> _TASK PROMPT_: When you reach the line that contains "The width and", begin copying exactly, and continue through the last line of the data; no pictures belong in the copy.

- - - -

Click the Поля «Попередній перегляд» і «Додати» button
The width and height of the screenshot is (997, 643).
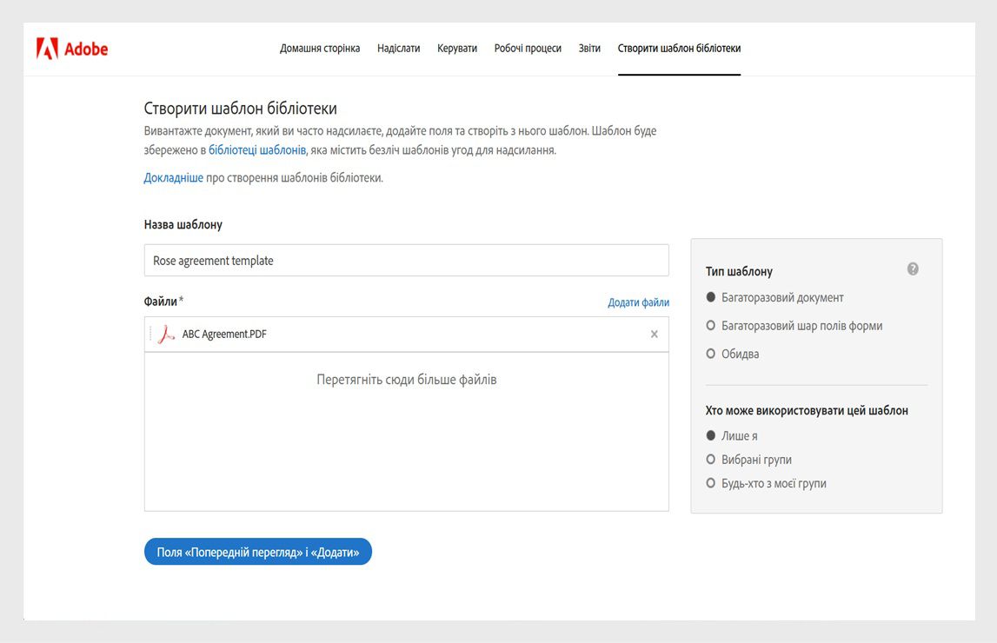click(x=257, y=552)
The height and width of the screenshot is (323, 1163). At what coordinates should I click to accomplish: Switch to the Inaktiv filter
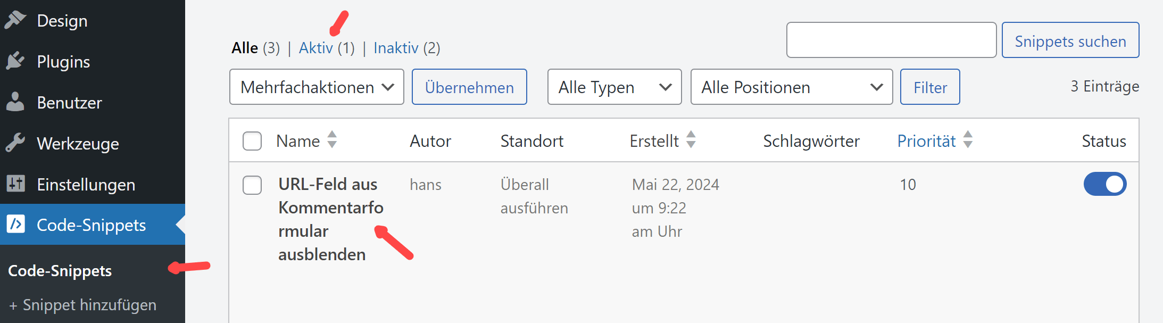(396, 48)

- - - -

> _TASK OUTPUT_:
The width and height of the screenshot is (997, 643).
click(x=257, y=552)
The height and width of the screenshot is (323, 1163). At what coordinates should I click to accomplish: Switch to the Inaktiv filter
(396, 48)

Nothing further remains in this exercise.